Hi nodejs group!
I was just wrestling with a bug in our app — concerning an iPhone emoji => multipart POST to a node.js backend (decoding with formidible library) — and came across the following Interesting Case™.
The bug was: emoji chars POSTed from an iPhone, as part of a multipart request, were being converted into \ufffd (UTF-8 replacement) chars, whereas with form-encoded POSTs they were not.

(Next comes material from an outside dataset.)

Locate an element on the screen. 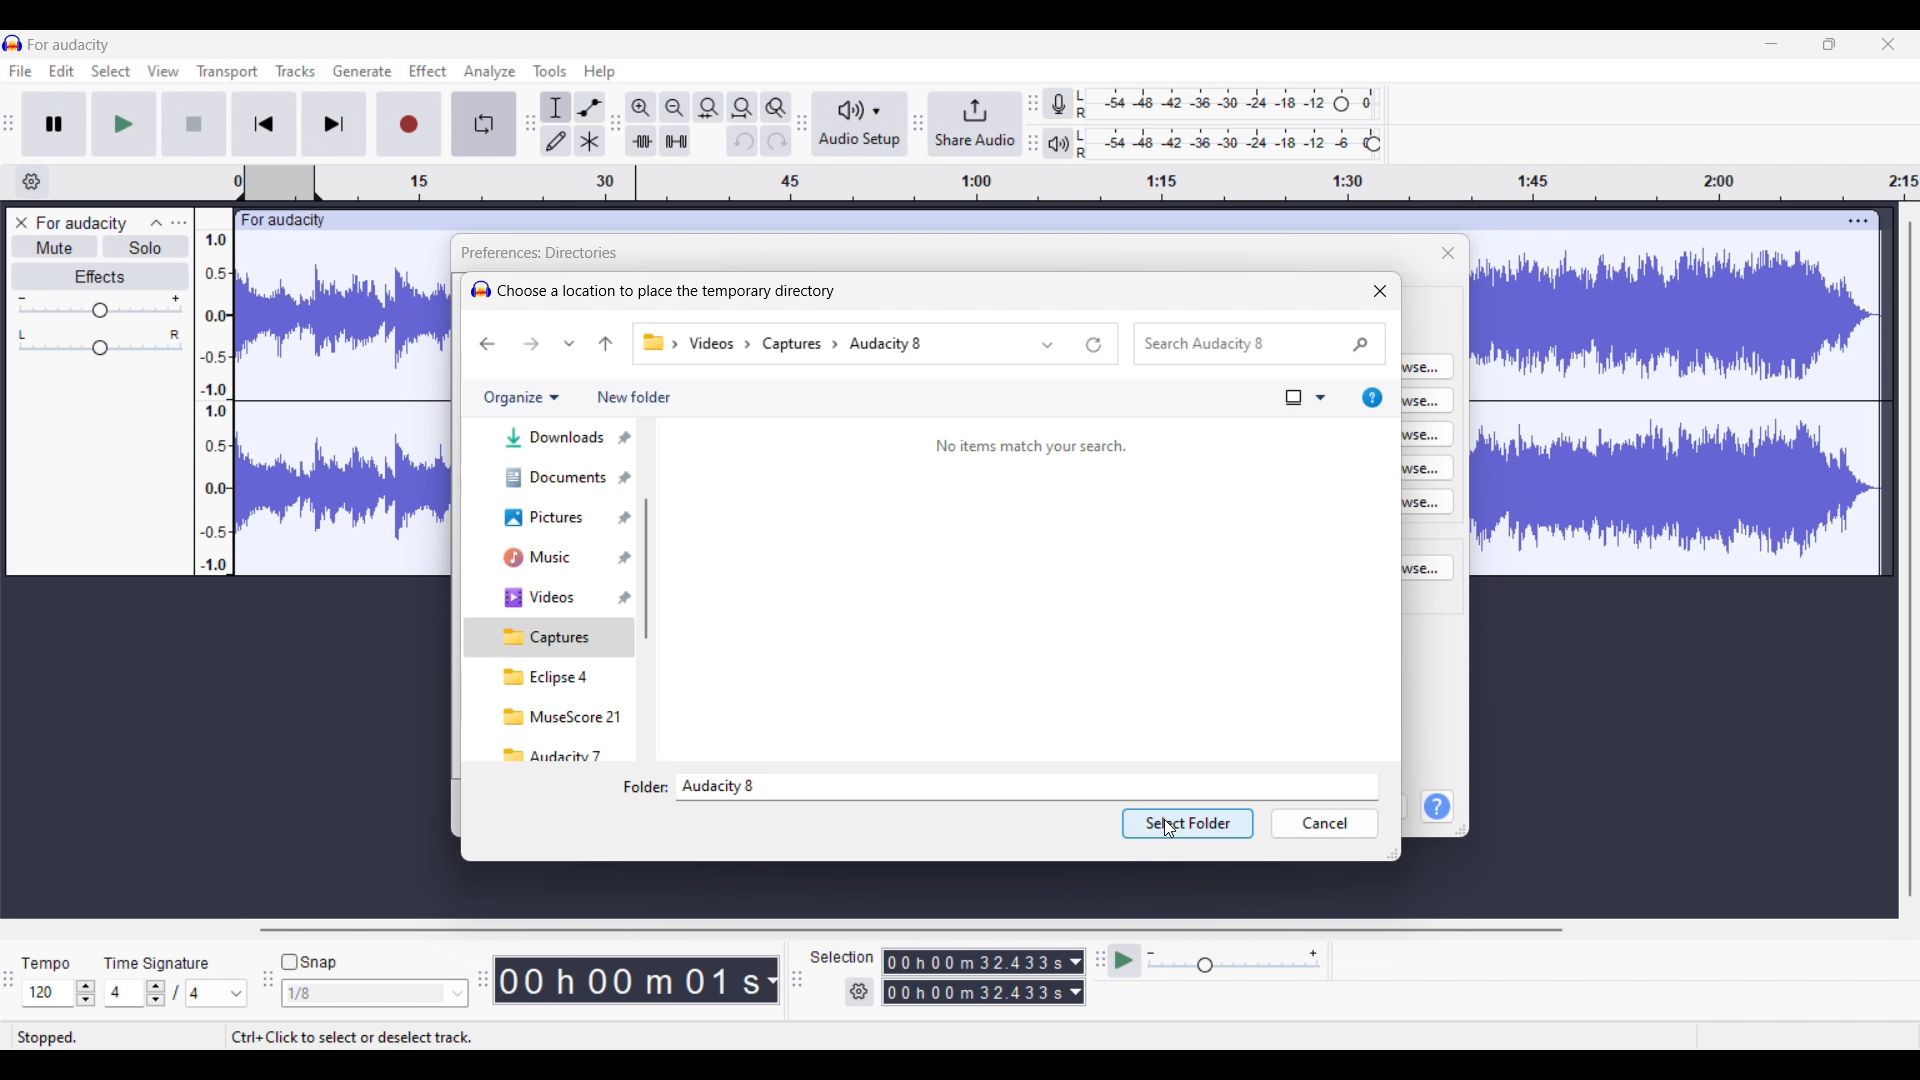 The image size is (1920, 1080). Pictures is located at coordinates (555, 518).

From this behavior I isolated the following interesting snippet:
// This is an emoji character POSTed by an iPhone:
var binary = '\u00f0\u009f\u008d\u0094';
// The same binary string, urlencoded byte for byte (what you get with a form-encoded POST of the same thing):
var urlencoded = '%F0%9F%8D%94';
// Convert from the binary string
var utf8 = new Buffer(binary, 'binary').toString('utf-8');
// Convert from the urlencoded version of the same thing
var utf8uri = decodeURIComponent(urlencoded);
// Results are not the same:
utf8 == utf8uri // false
// utf8 => "\ufffd" (UTF-8 replacement character)
// utf8uri => "\ud83c\udf54" (characters the iPhone can understand as the original emoji)
(Note that normal multibyte UTF-8 characters go through both the same way, and seem to come out fine in both cases.)
I'm mostly curious about why this happens — namely why decodeURIComponent() is seemingly more permissive with UTF-8 decoding than other mechanisms like StringDecoder() and Buffer.toString() — and if there's a way to preserve strange UTF-8 characters using those mechanisms too.
Thanks!
Taylor